The National Robotics Engineering Center (NREC), a robotics research and development powerhouse, is looking for experienced developers, especially in embedded systems, robotics, perception, deep learning, data science, and AI. For more than 21 years NREC has brought together a critical mass of software and hardware engineers in order to take technology from the laboratory to the real world. NREC maintains a diverse portfolio of projects, from Augmented Reality driver assistance to full off-road autonomy and from advanced teleoperation to full autonomous manipulation.

NREC is part of the Robotics Institute at Carnegie Mellon University, focused on commercialization of robotic technologies, and employs over 150 people in their off-campus facility. An NREC developer can go from developing mapping for a mining robot operating in extreme environments (https://www.nrec.ri.cmu.edu/solutions/mining/profiler.html) to developing hardware and controls for unique research vehicles (https://www.youtube.com/watch?v=-URxpqi0oAU). Another may go from developing training products for humanitarian workers (https://www.nrec.ri.cmu.edu/solutions/defense/other-projects...) on to assistive technologies that make work easier for farmers around the world (https://www.nrec.ri.cmu.edu/solutions/agriculture/other-agri...).

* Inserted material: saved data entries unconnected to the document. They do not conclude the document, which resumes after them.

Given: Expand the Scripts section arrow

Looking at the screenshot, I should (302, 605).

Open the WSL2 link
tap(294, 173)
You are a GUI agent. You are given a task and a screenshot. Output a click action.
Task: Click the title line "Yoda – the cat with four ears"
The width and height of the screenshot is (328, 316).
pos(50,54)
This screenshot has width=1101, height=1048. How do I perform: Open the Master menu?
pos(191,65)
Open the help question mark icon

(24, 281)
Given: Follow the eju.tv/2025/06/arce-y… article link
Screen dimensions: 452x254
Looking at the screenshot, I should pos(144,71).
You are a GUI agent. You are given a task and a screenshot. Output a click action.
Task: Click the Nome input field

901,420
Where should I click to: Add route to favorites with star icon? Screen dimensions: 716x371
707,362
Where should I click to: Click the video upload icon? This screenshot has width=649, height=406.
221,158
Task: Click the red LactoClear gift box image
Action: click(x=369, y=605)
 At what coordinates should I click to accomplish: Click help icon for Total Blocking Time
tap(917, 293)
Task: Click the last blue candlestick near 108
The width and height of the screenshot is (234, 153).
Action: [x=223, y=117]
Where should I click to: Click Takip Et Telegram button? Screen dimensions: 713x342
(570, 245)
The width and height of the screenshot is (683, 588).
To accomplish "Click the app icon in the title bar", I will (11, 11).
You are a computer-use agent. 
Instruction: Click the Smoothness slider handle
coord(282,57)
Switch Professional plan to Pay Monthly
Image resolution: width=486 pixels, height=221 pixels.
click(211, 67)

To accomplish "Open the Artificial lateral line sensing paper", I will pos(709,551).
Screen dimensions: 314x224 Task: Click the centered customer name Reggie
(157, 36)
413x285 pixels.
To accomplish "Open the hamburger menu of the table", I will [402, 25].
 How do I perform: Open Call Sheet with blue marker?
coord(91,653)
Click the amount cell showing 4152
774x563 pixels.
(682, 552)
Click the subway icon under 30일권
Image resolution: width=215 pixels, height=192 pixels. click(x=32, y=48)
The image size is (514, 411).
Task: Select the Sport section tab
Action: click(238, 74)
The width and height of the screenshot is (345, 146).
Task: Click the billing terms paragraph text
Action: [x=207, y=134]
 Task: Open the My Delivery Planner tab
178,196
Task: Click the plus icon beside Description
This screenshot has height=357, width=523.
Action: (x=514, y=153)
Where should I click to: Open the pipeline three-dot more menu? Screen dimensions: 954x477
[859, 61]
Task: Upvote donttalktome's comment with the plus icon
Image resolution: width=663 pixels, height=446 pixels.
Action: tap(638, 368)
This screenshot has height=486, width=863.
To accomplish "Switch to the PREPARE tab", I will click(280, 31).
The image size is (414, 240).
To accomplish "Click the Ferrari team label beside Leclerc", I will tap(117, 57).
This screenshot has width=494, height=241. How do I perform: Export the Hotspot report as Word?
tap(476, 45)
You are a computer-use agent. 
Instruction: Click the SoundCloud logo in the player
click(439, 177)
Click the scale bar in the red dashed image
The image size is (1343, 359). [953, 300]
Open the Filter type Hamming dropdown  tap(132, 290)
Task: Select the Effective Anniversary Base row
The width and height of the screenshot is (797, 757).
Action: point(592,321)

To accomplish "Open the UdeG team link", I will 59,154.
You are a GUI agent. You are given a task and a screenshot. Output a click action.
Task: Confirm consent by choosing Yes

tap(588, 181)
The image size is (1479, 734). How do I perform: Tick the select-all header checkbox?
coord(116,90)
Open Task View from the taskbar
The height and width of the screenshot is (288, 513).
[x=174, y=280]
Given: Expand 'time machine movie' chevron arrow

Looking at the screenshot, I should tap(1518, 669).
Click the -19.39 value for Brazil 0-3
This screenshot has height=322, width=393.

C++ and Python software engineers - https://www.nrec.ri.cmu.edu/careers/senior-software-engineer...

Cloud/ML Systems/Data engineers - https://www.nrec.ri.cmu.edu/careers/data-engineer-machine-le...

Computer Vision engineers - https://www.nrec.ri.cmu.edu/careers/robotics-developer-compu...

ML/AI Engineering - https://www.nrec.ri.cmu.edu/careers/senior-machine-learning-...

If you have questions or are interested in any positions in robotics, please contact Christine DeCarolis ( cdecarolis@nrec.ri.cmu.edu ). In your communication, please mention hacker news.

jonathankchang · 6 years ago
If anyone has questions about the NREC, I've been working there for several years on perception.